= Joy (South African band) =

Vocal group from South Africa

Joy was a South African female vocal group, who had a charts-topping hit in South Africa in 1980 with "Paradise Road". The record spent nine weeks at the No. 1 spot, and went on to become considered an unofficial South African anthem. Felicia Marion, Thoko Ndlozi and Anneline Malebo joined forces in 1979 and proceeded to set South African stages alight with colourful and fiery performances. They were very successful in the South African charts as well.

Prior to their forming, each singer led a solo career. Thoko Ndlozi had appeared in a couple of Gibson Kente's productions, Zwi and Sikalo, and had sung with the Uncle Joe Rhythm Cabins. Felicia Marion did backing vocals for Sammy Brown and toured the country with the Sound Black Shows. Anneline Malebo toured with the Rockets and recorded two solo singles: "Let's Live Together" (1976) and "Love The Way You Love" (1977). Brenda Fassie sang with Joy for a short period, filling in for Anneline Malebo who was on maternity leave.

Given material =
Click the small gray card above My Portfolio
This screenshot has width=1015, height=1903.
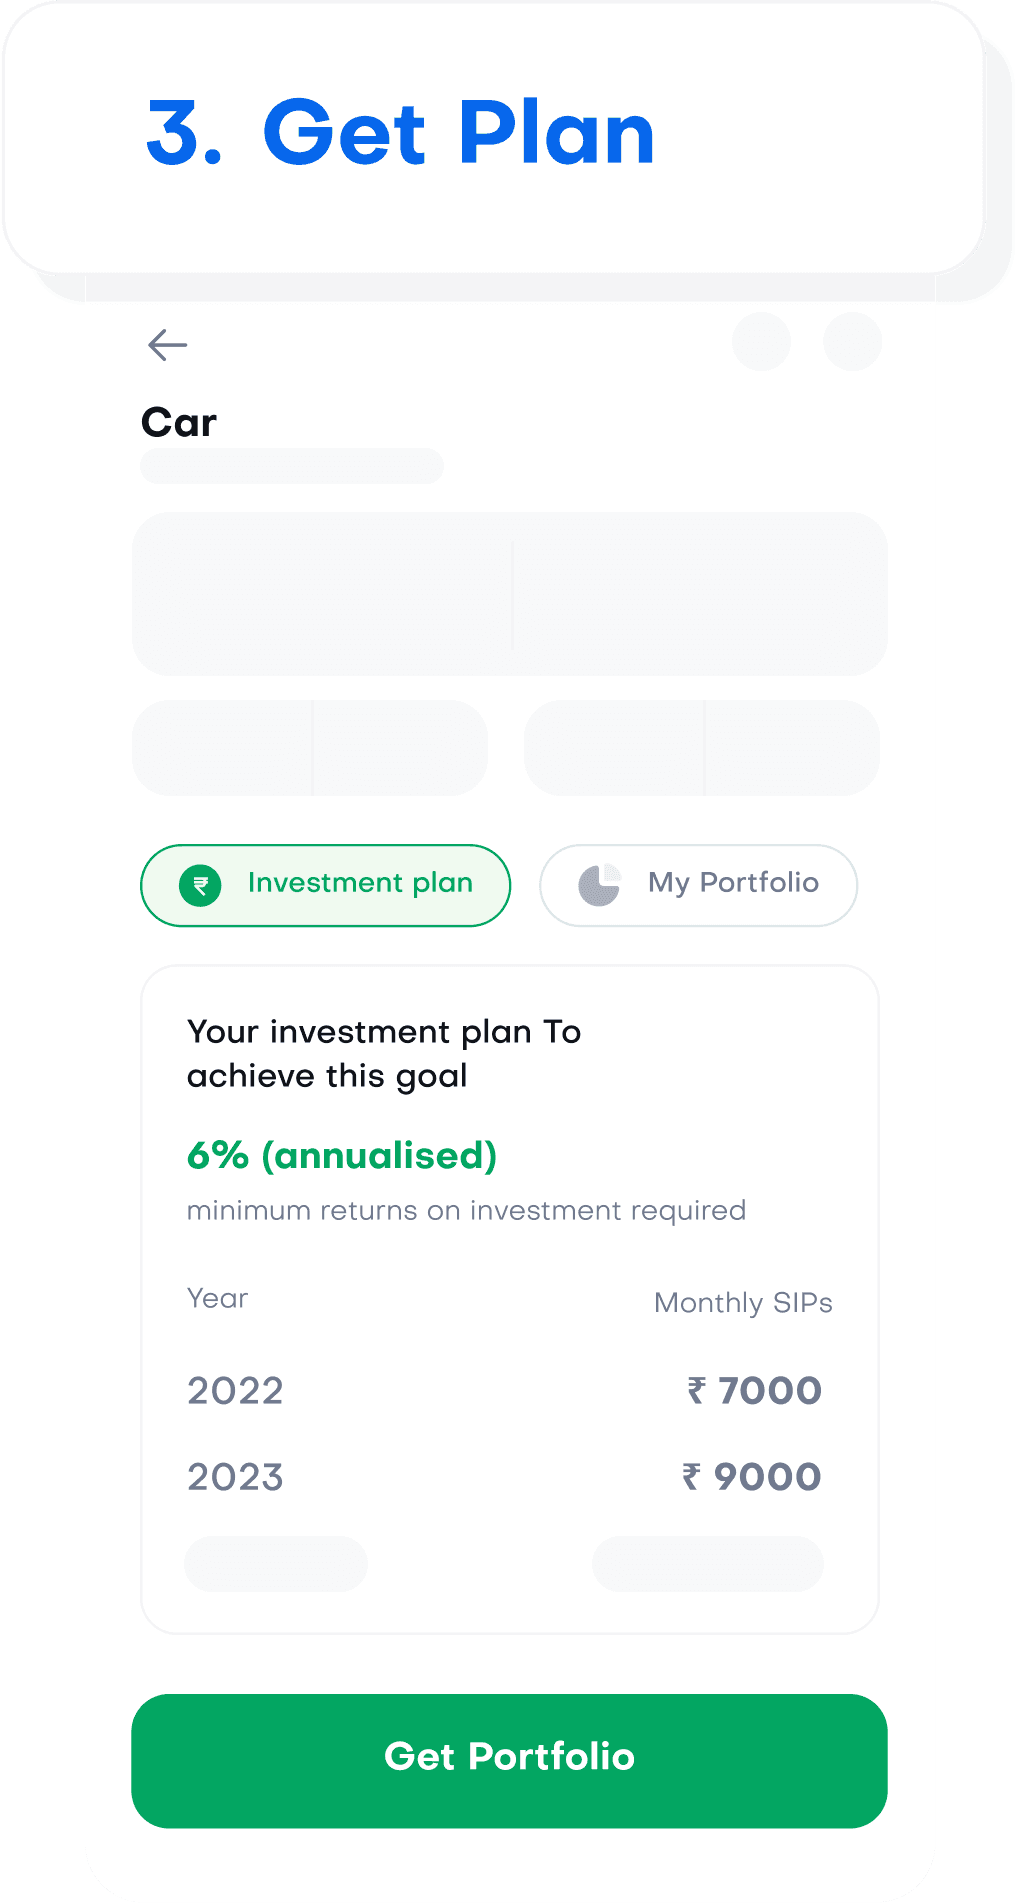(x=702, y=748)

Work task 1 =
In the article on the South African group Joy, how many weeks did "Paradise Road" hold the No. 1 spot?
Work task 2 =
Carry on the article on the South African group Joy from the point where it ends.
The lines have nothing to do with this exercise.

Exercise answer 1 =
Nine weeks.

Exercise answer 2 =
Joy have supported Lamont Dozier, Timmy Thomas, Clarence Carter and Dobie Gray on their South African tours, and Leo Sayer at Sun City. The trio also held a lengthy singing-recording relationship with Spirits Rejoice. Joy won two SARIE Awards for Best Vocal Group and Best English LP of the Year in 1980. They broke up in 1983.

Anneline Malebo died in the Somerset Hospital, Cape Town in 2002 at the age of 48.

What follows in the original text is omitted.